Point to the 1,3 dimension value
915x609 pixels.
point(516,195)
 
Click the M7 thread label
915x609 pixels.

§ **Given instruction**
Please retype every line of the records above without changing a word or a mark.

§ **Correct answer**
Point to the 1,3 dimension value
915x609 pixels.
point(516,195)
 
Click the M7 thread label
915x609 pixels.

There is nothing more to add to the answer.